Un homme déjà condamné pour viol récidive et assassine une femme. Et voilà qu'aussi sec, certains politiques se jettent dessus comme des chiens affamés se jettent sur un morceau de viande. Le signal a été donné par le président de la République lui-même, incapable de résister à la tentation de rebondir sur un fait divers et de faire de la démagogie sécuritaire. Derrière, les seconds couteaux embrayent, dans une course indécente pour être celui qui sera le premier à complaire au maitre en formulant la proposition de loi qui permettra de faire croire aux français que les politiques traitent ce sujet.

Le premier à dégainer, cela ne vous étonnera pas, c'est Frédéric Lefebvre, qui nous sort l'idée de la castration chimique. Il faut saluer sa capacité à innover. Avec toutes les lois sécuritaires votées depuis 2002, on pouvait se demander s'ils arriveraient cette fois ci à trouver quelque chose qui n'ait pas encore été proposé et qui puisse donner l'illusion que ça pourrait être efficace.
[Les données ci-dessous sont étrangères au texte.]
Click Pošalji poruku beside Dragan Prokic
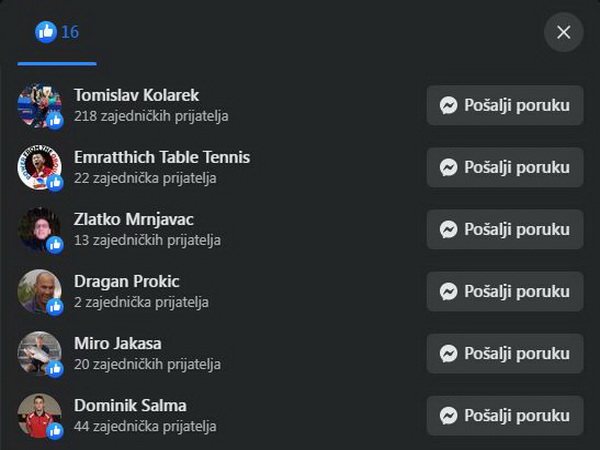 (x=505, y=291)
Et bien oui, ils ont trouvé ! Comme Frédéric Lefebvre n'est plus député, il est obligé de déléguer la partie technique, à savoir le dépôt de la proposition de loi. C'est Yves Nicollin, obscur député de la Loire qui a tiré le premier pour reprendre la balle au vol et monter dans le bon wagon médiatique. Dommage pour Eric Ciotti, qui a choisi le mauvais cheval avec sa proposition de débat national sur la durée réelle d'exécution des peines. Il y avait pourtant là un beau potentiel démagogique, le sujet avait été lancé par Hortefeux, mais pas de chance, c'est l'autre canasson qui semble le mieux placé pour gagner la course à la nouvelle loi sécuritaire. Il est vrai qu'on sort juste de la loi pénitentiaire, et que cela ferait tâche de proposer une modification sur les remises de peines alors même que le texte n'est pas encore définitivement adopté.

Je commence à en avoir très sérieusement marre de ces lois sécuritaires annoncées dans la foulée d'un fait divers tragique. On sait tous que le durcissement de la législation n'est pas la solution car derrière, elle n'est pas appliquée faute de moyens. La vraie solution, c'est de mettre enfin les moyens budgétaires suffisants pour assurer le fonctionnement des services de suivi de l'application des peines, de suivi des "récidivistes". Cela tombe bien, on arrive pile poil sur le budget. Ah si seulement au lieu de nous annoncer une ènième loi sécuritaire, Sarkozy nous annonçait une hausse du budget de la Justice. Mais c'est du rêve. En tout cas, je n'ai entendu personne proposer cela du coté de l'UMP.